[Portrait] Sylvain Bertschy, Professeur Junior en histoire contemporaine (CNE)
Sur quoi vos recherches portent-elles ?
Mes recherches interrogent d’une part les transformations du champ médical et des politiques de santé au XXᵉ siècle et, d’autre part, la manière dont la colonisation toxique du monde recompose les inégalités socio-territoriales de santé. Elles visent à comprendre comment les mutations historiques du travail et de la production, notamment leur intensification chimique, ont participé du processus de toxification des écosystèmes et des corps et comment, en retour, ce dernier met à l’épreuve les formes historiques de la protection sociale et sanitaire.
Quelle est votre actualité scientifique ?
Je termine actuellement des travaux consacrés aux relations entre champ médical et champ du pouvoir entre 1914 et 1970. Un chapitre d’ouvrage consacré au rôle des médecins civils dans le gouvernement de la santé en guerre vient de paraître dans un ouvrage intitulé « En déplacement. Le passage des frontières professionnelles en question ». Un article consacré à la trajectoire réformatrice de Robert Debré est aussi en cours de rédaction avec François Buton dans le cadre d’un dossier de la revue Politix.
Par ailleurs, deux projets de recherche se poursuivent avec le Groupement d’intérêt scientifique sur les cancers d’origine professionnelle et environnementales (GISCOPE 84). L’un porte sur les inégalités de genre face aux expositions cancérogènes dans les activités professionnelles de nettoyage, l’autre sur les malades atteints d’un cancer du travail alors qu’ils ou elles sont encore en activité et que se pose la question du retour au travail. Dans le cadre de la chaire ToxCit, et toujours en partenariat avec le GISCOPE 84, un programme de recherche démarre et vise à faire du travail une question d’histoire environnementale à part entière, à restituer l’histoire des liaisons et déliaisons entre santé travail/santé environnementale et à comprendre comment des territoires comme la vallée du Rhône ont pu devenir des territoires toxiques.
Pourquoi avez-vous choisi de travailler dans la recherche universitaire ?
Les choses ne se posent pas toujours en termes de « choix », de décision rationnelle et bien pesée. Comme nous l’enseignent les sciences sociales, c’est davantage une histoire de trajectoire, de disposition et de rencontres. Pour ma part, je suis devenu un « bon étudiant » sur le tard, en découvrant la recherche en master et en travaillant sur l’histoire des politiques de santé aux colonies. La recherche s’est alors imposée, sans certitude de pouvoir devenir un jour enseignant-chercheur. Peu de métiers permettent de consacrer du temps et de l’énergie à construire une meilleure compréhension du monde en le rendant peut-être un peu plus intelligible à d’autres, de travailler collectivement, avec des collègues brillant·e·s et investi·e·s, sur des sujets à forts enjeux sociaux ; c’est passionnant.

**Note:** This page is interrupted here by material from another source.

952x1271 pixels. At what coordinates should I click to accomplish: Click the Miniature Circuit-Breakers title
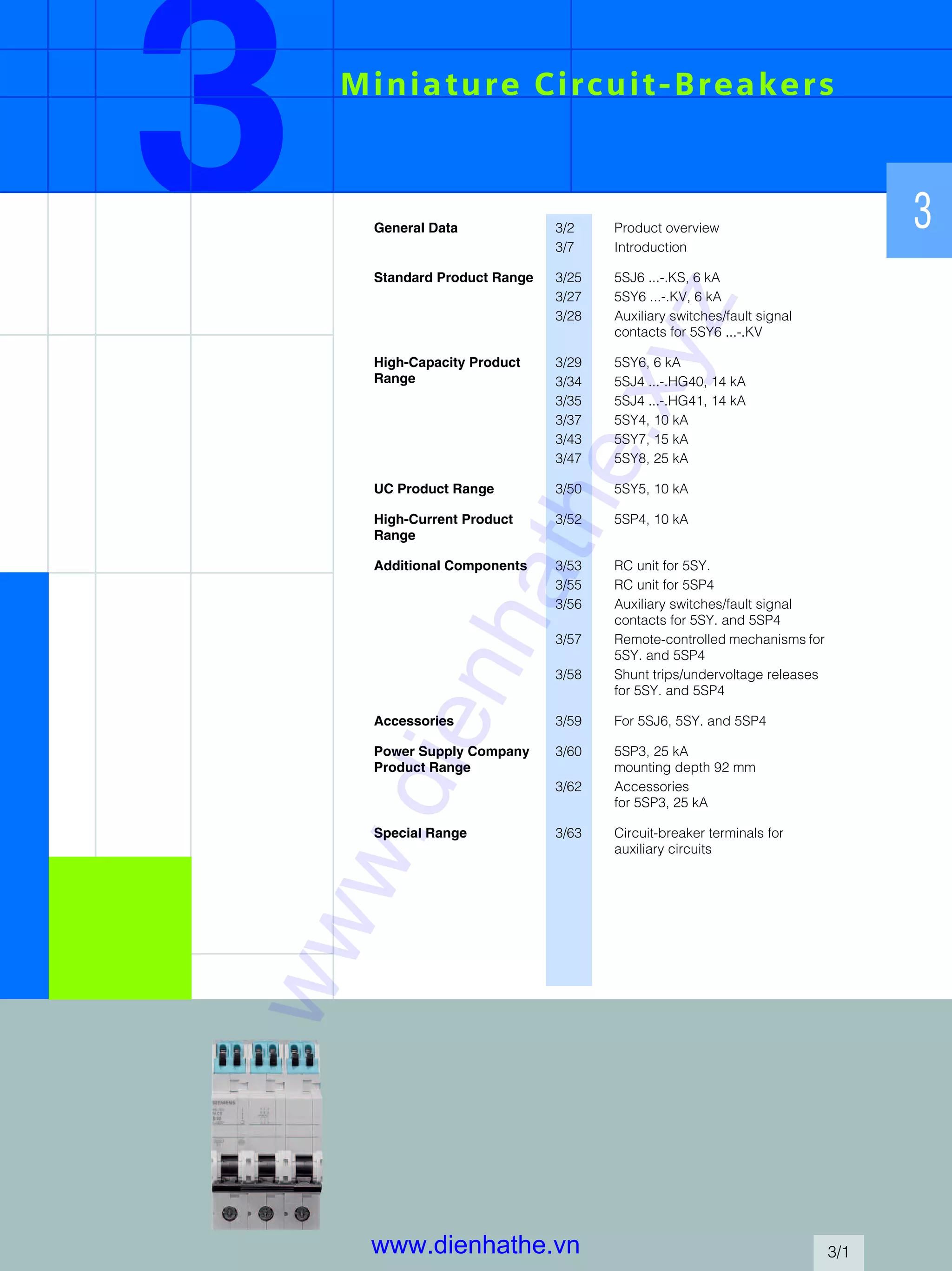click(587, 85)
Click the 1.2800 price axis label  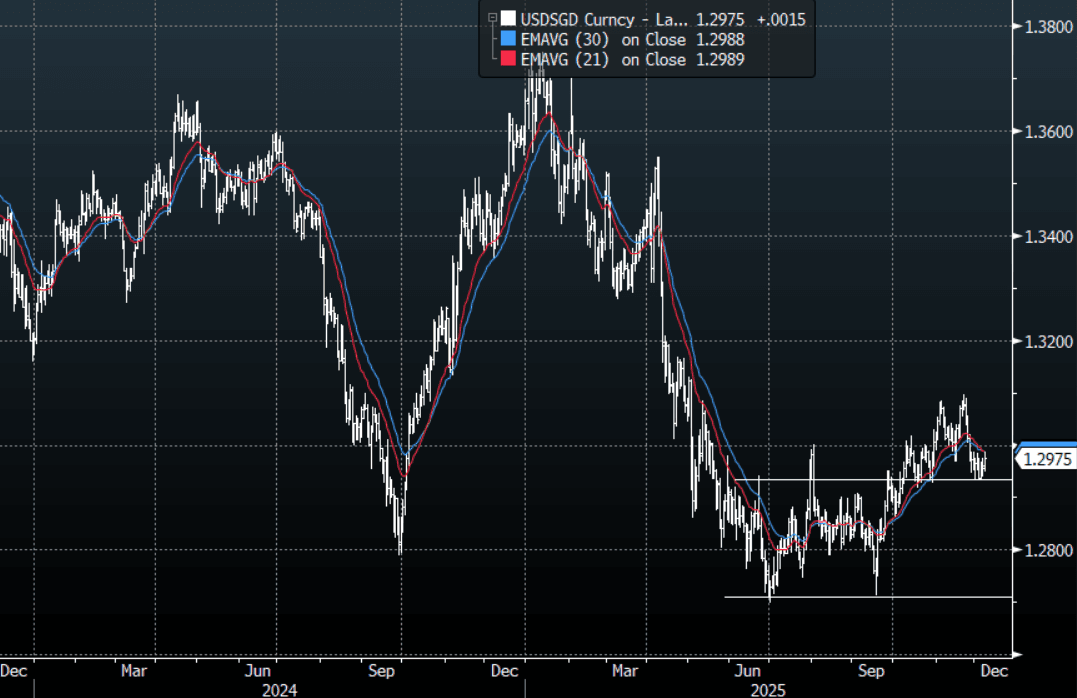click(x=1048, y=550)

Quel conseil donneriez-vous aux étudiants qui souhaitent faire de la recherche ?
La recherche de manière générale – et particulièrement en sciences historiques et sociales – se trouve dans une situation très délicate, notamment en raison de la réduction drastique et continue du nombre de postes dans l’Enseignement Supérieur. Dans ces conditions, la persévérance est sans doute la première ressource à développer, tout en restant lucide. Le doctorat est une formation à la recherche par la recherche, qui souvent s’accompagne d’un service d’enseignement, c’est une véritable expérience professionnelle à prendre et faire valoir comme telle. Elle permet de développer nombre de compétences dont on n’a pas toujours conscience en débutant mais qui ouvrent d’autres voies que celles de l’Université ou des organismes de recherches. En résumé, il faut s’engager pleinement, essayer de s’entourer au mieux et prévoir des portes de sorties.
Quel objet ou quelle image de votre activité vous illustre le mieux ?
Les archives, quoi d’autre ?! Ici, en l’occurrence, des dossiers issus des archives privées et inédites de Robert Debré.
L’enregistreur et le carnet, un peu désuet sans doute, mais indispensables !
Le Centre Norbert Elias (UMR 8562)
Le Centre Norbert Elias (UMR 8562) fédère des chercheur·es issu·es de différentes disciplines, convaincu·es de l’unité des sciences humaines et sociales. Le laboratoire est implanté sur le campus EHESS Marseille à la Vieille Charité et sur le campus Hannah Arendt à Avignon Université. Il regroupe 50 chercheur·es, 80 doctorant·es et une équipe d’appui d’une dizaine de personnes qui travaillent sur l’analyse et la description des mondes sociaux. Les travaux se déploient autour de quatre thématiques : Lieux et formes du politique ; Enfances, familles et parenté ; Écologies et soins ; Formes et processus de la culture.